Businesses have heightened their operations to feature them on online platforms. These platforms have become vital branches in the growth of any business, whether small or large. Customers are migrating to the ecommerce, and thus the need to incorporate technology in the operations. Through the internet, it is possible to understand what customers want or are saying. Providing them a chance to give their views while retaining anonymity is detrimental in enhancing their satisfaction (Grigoroudis & Siskos, 2009). It is easier to analyze the online comments as they can give good ideas to implement in your business and thus satisfy your customers with good services. Through online platforms, business owners can ask people some questions about the services offered. From the feedbacks, they can identify what they are doing right and wrong and make appropriate adjustments.

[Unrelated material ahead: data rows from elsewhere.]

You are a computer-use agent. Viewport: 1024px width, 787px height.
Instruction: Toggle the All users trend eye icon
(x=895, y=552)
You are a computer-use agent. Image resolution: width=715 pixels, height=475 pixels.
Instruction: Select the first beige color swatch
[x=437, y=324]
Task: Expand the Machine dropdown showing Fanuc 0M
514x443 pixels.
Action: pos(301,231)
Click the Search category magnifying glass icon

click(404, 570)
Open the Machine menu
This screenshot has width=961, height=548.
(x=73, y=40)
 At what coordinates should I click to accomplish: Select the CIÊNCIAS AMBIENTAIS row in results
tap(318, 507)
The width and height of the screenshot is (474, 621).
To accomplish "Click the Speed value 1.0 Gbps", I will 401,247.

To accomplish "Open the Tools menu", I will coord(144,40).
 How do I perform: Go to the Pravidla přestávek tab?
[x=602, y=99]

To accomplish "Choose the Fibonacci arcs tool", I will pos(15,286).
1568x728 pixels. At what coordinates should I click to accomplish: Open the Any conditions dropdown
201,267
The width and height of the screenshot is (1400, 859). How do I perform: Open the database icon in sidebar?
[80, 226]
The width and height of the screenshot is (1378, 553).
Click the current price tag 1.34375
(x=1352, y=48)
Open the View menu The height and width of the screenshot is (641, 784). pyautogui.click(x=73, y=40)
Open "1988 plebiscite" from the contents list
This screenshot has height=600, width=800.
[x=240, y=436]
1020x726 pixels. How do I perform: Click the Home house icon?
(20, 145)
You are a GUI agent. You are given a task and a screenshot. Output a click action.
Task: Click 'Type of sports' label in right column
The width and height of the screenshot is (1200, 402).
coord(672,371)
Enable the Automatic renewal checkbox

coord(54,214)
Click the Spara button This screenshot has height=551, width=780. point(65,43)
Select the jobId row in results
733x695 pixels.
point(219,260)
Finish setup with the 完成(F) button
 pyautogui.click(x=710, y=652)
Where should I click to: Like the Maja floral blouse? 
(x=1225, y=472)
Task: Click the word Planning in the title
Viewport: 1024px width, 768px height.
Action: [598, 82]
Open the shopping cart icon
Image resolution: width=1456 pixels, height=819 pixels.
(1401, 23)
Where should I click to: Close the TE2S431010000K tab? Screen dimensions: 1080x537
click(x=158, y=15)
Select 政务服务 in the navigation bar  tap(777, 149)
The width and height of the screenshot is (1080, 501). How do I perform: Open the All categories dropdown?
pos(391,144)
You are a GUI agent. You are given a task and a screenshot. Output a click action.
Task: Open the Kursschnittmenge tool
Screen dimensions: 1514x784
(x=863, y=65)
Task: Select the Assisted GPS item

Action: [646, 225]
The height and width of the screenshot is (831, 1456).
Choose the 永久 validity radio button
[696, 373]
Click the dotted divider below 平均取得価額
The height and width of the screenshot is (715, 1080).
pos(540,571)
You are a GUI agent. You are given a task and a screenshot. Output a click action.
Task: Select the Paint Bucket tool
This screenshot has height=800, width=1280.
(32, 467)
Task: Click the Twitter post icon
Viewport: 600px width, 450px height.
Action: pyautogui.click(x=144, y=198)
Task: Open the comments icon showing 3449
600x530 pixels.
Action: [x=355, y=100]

Customer satisfaction attainment is a major challenge to most businesses, especially large enterprises. However, small businesses are able to achieve satisfaction relatively easily due to the simplicity of management and departmentalization. They are also able to maintain a strong culture as compared to large enterprises and thus attract more customers. Communication in small-scale businesses is direct between the boss and the employees, but in large businesses, it has to go through several levels of ranks to reach the top management. This causes inefficiency in relaying what customers are demanding. The convenience in small businesses has led to increased preference by customers. The interactions between the employees and the customers have also led to the shift. Customer services require be enhancing and promoting as they lead to satisfaction or dissatisfaction. Attaining customer satisfaction is achieved by keenly listening to the customers’ feedbacks and takes the necessary actions immediately. Delays in this lead to loss of customers to the competitors.
Grigoroudis, E., & Siskos, Y. (2009). Customer satisfaction evaluation: Methods for measuring and implementing service quality. Springer Science & Business Media.
Hill, N., & Brierley, J. (2017). How to measure customer satisfaction. Taylor & Francis.
World Bank. (2015). The big business of small enterprises: Evaluation of the World Bank group experience with targeted support to small and medium-size enterprises, 2006-12. World Bank Publications.